Ознобило Веру в висок. Она покосилась на дверь, откуда так остро и холодно кинуло стужей. Но дверь была плотно закрыта.
— Боюсь.
По тонким губам Бориса скользнула усмешка.
— Другие вон раз — и в дамках! А ты?
Чашка вывалилась из Вериных рук и, хрупнув отколотой ручкой, покатилась вертком по столу. Почему-то глаза ее поймали вешалку возле порога, где поверх занавески торчала зимняя шапка, схватили и умывальник, зеркало на стене, полотенце для рук и недвижно сидевшего мужа, чье лицо в ней вызвало неприязнь.
— Не поеду. Ты должен понять…
— Не дури, — не дослушал Борис. — Как, не знаю, не понимаешь. Для тебя же будет потом хорошо. Что я, враг тебе, что ли? Значит, завтра…
Собралась Вера с духом и тоже не стала дослушивать мужа.
— Скучный ты, Боря, — сказала, заставив себя хоть и слабо, но улыбнуться, — ну точнехонько дятел. Говоришь, как березу долбишь.
Удивился Борис.
— Потому и долблю, — объяснил, — чтобы было у нас все как надо. Надо сначала пожить на себя. Так что давай. Не упрямься. Дурехой не будь. Обойдется, как в точной аптеке.
Расстроилась Вера. Но неожиданно, как поддержка, на память пришла ей тетка Настасья.

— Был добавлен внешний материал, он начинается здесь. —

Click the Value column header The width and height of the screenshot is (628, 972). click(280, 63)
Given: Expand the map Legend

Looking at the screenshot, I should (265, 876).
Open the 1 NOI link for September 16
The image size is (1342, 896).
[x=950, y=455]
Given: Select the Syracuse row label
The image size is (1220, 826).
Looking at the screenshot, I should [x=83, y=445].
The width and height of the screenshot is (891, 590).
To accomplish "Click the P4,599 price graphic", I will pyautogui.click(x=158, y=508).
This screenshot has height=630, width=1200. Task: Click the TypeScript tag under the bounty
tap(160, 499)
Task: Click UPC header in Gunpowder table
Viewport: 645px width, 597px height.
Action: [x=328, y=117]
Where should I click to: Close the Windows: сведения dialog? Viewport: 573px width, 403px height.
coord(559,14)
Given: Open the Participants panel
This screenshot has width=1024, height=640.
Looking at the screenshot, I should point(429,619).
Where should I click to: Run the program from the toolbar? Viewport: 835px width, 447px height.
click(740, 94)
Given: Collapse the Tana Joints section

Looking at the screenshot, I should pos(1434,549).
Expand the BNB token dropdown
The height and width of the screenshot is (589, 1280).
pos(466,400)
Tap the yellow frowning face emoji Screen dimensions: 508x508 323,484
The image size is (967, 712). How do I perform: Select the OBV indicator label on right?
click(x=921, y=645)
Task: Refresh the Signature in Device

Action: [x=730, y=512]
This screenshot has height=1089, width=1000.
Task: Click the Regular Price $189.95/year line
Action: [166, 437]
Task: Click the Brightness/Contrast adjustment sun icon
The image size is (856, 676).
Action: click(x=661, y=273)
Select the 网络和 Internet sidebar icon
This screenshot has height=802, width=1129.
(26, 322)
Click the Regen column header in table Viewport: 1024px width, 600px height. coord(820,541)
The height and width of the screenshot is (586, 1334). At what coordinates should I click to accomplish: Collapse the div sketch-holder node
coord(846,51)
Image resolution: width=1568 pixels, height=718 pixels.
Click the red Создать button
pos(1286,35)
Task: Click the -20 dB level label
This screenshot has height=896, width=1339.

— Человеку дни выданы не для страху, — заговорила ее словами. — На смерть посылать его — сама худая статья.
Брови Бориса сошлись.
— Угрожаешь?
— Предупреждаю.
— Сама придумала?
— Повариха.
Отшатнулся Борис на горбатую спинку стула. С минуту сидел, угрюмо соображая. За эту минуту лицо его сузилось, потемнело, а лоб пропахала стая продольных морщин. Знал Борис за собой преступное дело. Был виновен в гибели сына Настасьи. Не ножом он его, а палкой. И хотя этих палок в тот вечер пало на голову парня немало, не известно, какая из них стала смертельной. И повариха могла его обвинить так же, как и других. Но она ничего не сказала. Тогда не сказала. Выходит, сейчас?
— Душа моя не баранья, — сказал он, угрюмо уставясь в клеенку стола, — за дешевку ее не продам.
— Это о чем ты? — смутилась Вера.
Борис шевельнул головой.
— Разве тебе повариха не говорила, кто укокошил ее Николашу?
— Спятил, Боря! Об этом она сказала другое.
— Другое? — Борис сидел неподвижно, точь-в-точь икона с суровым липом.